Pregabalin (a Gabapentinoid) has been shown to have potential for non-medical use. We aimed at exploring the prevalence and clinical correlates of non-medical use of pregabalin and dependence in patients seeking treatment for substance use disorders (SUDs).

Materials and methods

Patients with ICD-10 diagnosis for various SUDs, in the age range of 18–70 years who consented for participation in this study were evaluated for non-medical use and dependence of pregabalin across three different regions of Punjab and the union territory of Chandigarh. ICD-10 criteria for a dependence syndrome (three or more criteria) were used for defining dependence on pregabalin.

Results

Out of a total 974 patients enrolled in this study, 44.6% of study participants were using pregabalin and 24.8% fulfilled ICD-10 criteria for a dependence syndrome.

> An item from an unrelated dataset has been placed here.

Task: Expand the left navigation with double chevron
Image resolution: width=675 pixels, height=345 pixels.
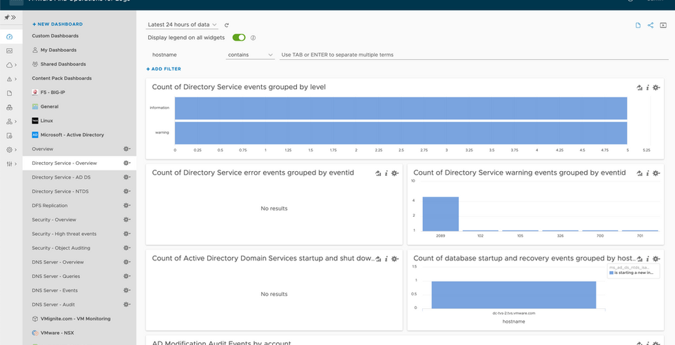Action: point(12,17)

Compared to study subjects having non-medical use of pregabalin, a significant number of persons using pregabalin in dependent fashion consumed pregabalin with a frequency of more than 3 times/day (p < 0.001), with daily consumption of pregabalin in doses more than 1200 mg/day (p < 0.001) and suffered from seizures (p < 0.001). Significantly high rates of pregabalin non-medical use and dependence were observed in Sikh patients (p < 0.01), living in rural areas (p < 0.01), who were unmarried/single (p < 0.001), educated more than 10 years (p < 0.01), and with an opioid use disorder (p < 0.001). Pregabalin non-medical use and dependence were also significantly higher in younger patients (p < 0.001), with a younger age of onset of substance use disorder (p = 0.014) and with shorter duration of substance use (p < 0.001). The odds of use of pregabalin were higher in patients with opioid use disorder (aOR = 5.3, 95% CI 3.5–7.9; p < 0.001) in comparison to those with alcohol use disorder.

Conclusion

These high estimates for non-medical use and dependence of pregabalin in our study are an early indication of rising problem of pregabalin use amongst the patients with substance use disorders. We draw attention of the healthcare providers and policy makers in formulation of strategies to screen for pregabalin non-medical use and dependence, formulate treatment strategies and devise policy changes to address diversion of pregabalin in view of its non-medical use potential.